- **ABOUT THIS EXERCISE**:
Scan the records below. Copy every line in which the word "coordinates" appears.

DATA FOR PROCESSING START

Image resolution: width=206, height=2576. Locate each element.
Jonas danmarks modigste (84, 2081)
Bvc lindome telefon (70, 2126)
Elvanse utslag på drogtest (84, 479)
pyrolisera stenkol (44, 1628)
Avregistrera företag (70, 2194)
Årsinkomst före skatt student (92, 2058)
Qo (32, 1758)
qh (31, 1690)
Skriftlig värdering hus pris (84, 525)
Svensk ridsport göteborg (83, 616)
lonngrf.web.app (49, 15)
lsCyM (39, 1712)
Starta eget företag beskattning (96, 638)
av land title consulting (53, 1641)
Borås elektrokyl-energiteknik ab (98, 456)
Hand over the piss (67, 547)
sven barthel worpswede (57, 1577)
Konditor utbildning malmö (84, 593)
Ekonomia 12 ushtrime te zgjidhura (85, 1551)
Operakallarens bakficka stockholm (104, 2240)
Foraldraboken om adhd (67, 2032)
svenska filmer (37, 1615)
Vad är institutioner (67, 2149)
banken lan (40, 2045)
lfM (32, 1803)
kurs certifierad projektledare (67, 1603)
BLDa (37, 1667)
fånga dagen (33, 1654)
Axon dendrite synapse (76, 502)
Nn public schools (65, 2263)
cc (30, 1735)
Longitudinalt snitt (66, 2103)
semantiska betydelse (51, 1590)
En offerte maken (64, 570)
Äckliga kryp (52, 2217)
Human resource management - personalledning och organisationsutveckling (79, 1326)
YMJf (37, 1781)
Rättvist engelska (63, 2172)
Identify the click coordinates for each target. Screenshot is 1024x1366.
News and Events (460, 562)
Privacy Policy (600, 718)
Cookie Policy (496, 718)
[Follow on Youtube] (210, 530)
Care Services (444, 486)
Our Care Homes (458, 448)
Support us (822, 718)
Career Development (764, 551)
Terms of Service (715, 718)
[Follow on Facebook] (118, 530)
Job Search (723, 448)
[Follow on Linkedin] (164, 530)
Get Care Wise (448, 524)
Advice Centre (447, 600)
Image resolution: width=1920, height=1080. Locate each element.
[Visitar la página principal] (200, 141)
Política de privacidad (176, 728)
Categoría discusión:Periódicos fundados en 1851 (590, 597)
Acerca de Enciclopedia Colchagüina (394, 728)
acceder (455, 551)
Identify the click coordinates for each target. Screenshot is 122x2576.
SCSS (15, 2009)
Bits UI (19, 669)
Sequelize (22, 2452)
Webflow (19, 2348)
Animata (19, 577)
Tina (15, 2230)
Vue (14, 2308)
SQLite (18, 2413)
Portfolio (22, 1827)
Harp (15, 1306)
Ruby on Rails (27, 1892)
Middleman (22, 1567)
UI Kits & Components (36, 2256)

DATA FOR PROCESSING END

- **EXERCISE ANSWER**:
Identify the click coordinates for each target. Screenshot is 1024x1366.
Identify the click coordinates for each target. Screenshot is 122x2576.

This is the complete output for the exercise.